Friday, February 7, 2014

This aint Nintendo

Yesterday was a pretty rough day for me. As you may have read (if you didn't- here it is). Not only were my feelings and my pride hurt, I cried a lot. At work. I didn't even cry at home when I was originally upset Wednesday night about it- but cried really bad in a dear friend's office. 

So as I quietly lost control over my emotions yesterday about my blog not being as life changing as someone else's who got 50K views in 2 weeks of its inception- and I have to BEG people to comment about mine so I can give them free stuff- just to reach 11,000.. I proceeded to tell my coworker why I was upset- I told her that we as humans try to downgrade other's stages of their lives by saying "just wait til.. you are married..you have kids...til you are an adult..til the newlywed stage is over. Til you hit this age. On and On and on. What we are doing is taking away joy and cheating people out of happiness and living their life in their current place. We are saying that you have to get to the next level to have success or find your purpose.  This ain't Nintendo. This is real life- and I DON'T have to get anywhere but at the feet of Jesus.

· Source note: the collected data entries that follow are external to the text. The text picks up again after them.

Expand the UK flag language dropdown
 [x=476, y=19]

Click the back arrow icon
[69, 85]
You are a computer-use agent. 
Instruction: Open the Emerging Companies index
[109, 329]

I told my friend that I didn't need to get married to have my identity validated. I don't have to wait until I have kids to realize my purpose. I don't have to do X, Y, or Z to be successful. I don't have to one-up anybody- because it doesn't matter. Christ is where my identity is found- and all this other stuff is just extra. I said these words even as my other friend was texting them to me. She said "Your worth doesn't come from your blog- Your worth comes from Jesus, the Son of God!" 

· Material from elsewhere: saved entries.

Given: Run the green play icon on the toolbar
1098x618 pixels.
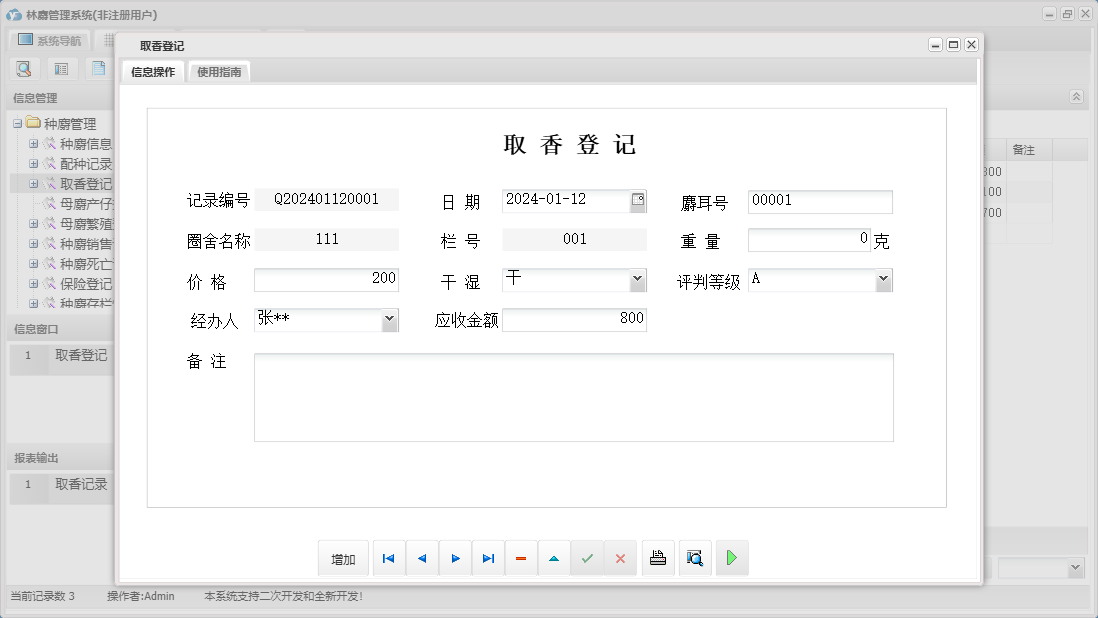Looking at the screenshot, I should click(x=731, y=558).
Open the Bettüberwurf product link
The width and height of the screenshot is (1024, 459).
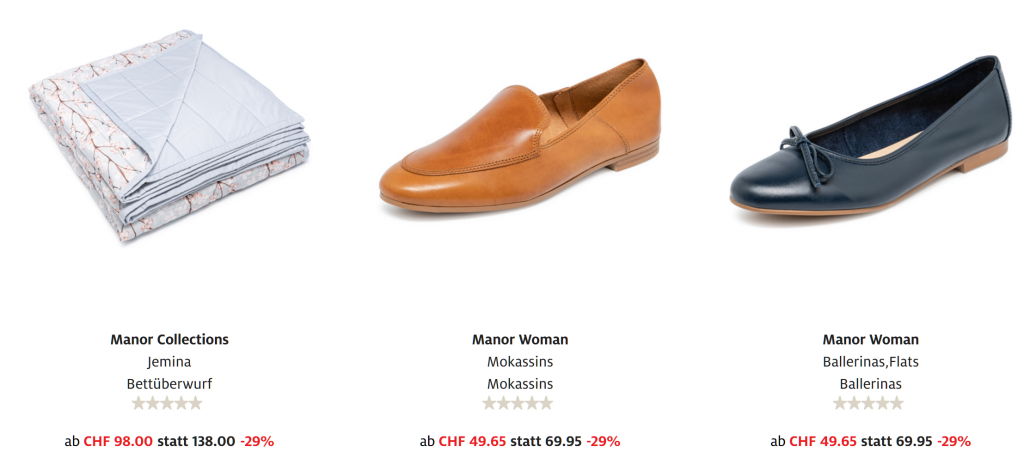coord(169,384)
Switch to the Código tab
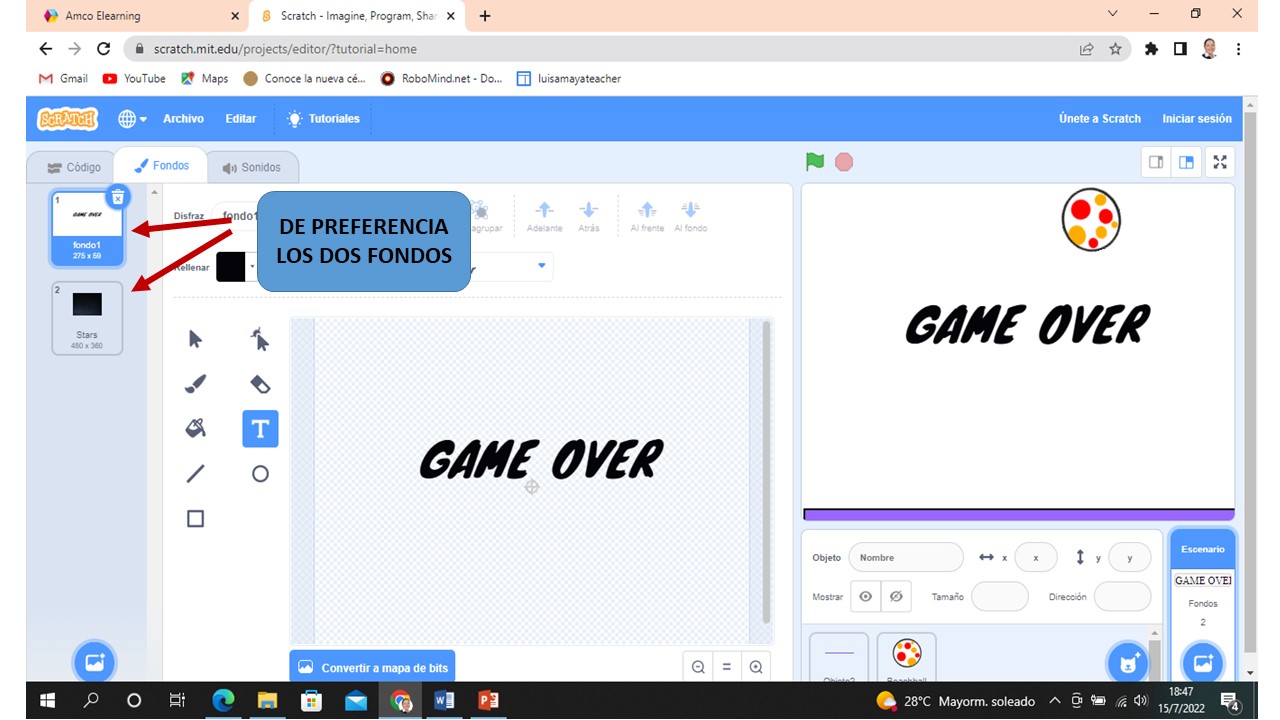Screen dimensions: 1280x720 (x=70, y=167)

I was also reminded that in the grand scheme of things- it is ok if I am not as cool/ popular/awesome as anyone else- because Jesus should be enough.

I seem to give myself great advice when I am in the middle of a letdown- and God seems to provide His Truth in times of need- I just choose to not listen to either sometimes.  

My husband went out of his way to send me verses that told me truth of comparing myself to others. There were 29 verses- but one stood out most. "Am I now trying to win the approval of human beings, or of God? Or am I trying to please people? If I were still trying to please people, I would not be a servant of Christ" Galatians 1:10

Straight to the heart- because I'm so vain. Not. About. Numbers. Rachel. God sees the heart. 

Late that night, Another sweet friend texted me some really uplifting words before I went to sleep. I needed to be reminded that "It is nice to be important, but it is more important to be nice". 

Sometimes we have a bad crappy no good day. Sometimes- in the midst of our shadows, the light of Christ comes to us from someone/somewhere we didn't expect- because someone chose Jesus as the answer. I just needed my true friends to remind me of grace- and that who cares what the world says or does. 

 Thanks for reading. Even if the numbers never change, I will know that I can take my own advice when I need it again. 

4 comments:

  1. I'm reading, I just don't usually comment!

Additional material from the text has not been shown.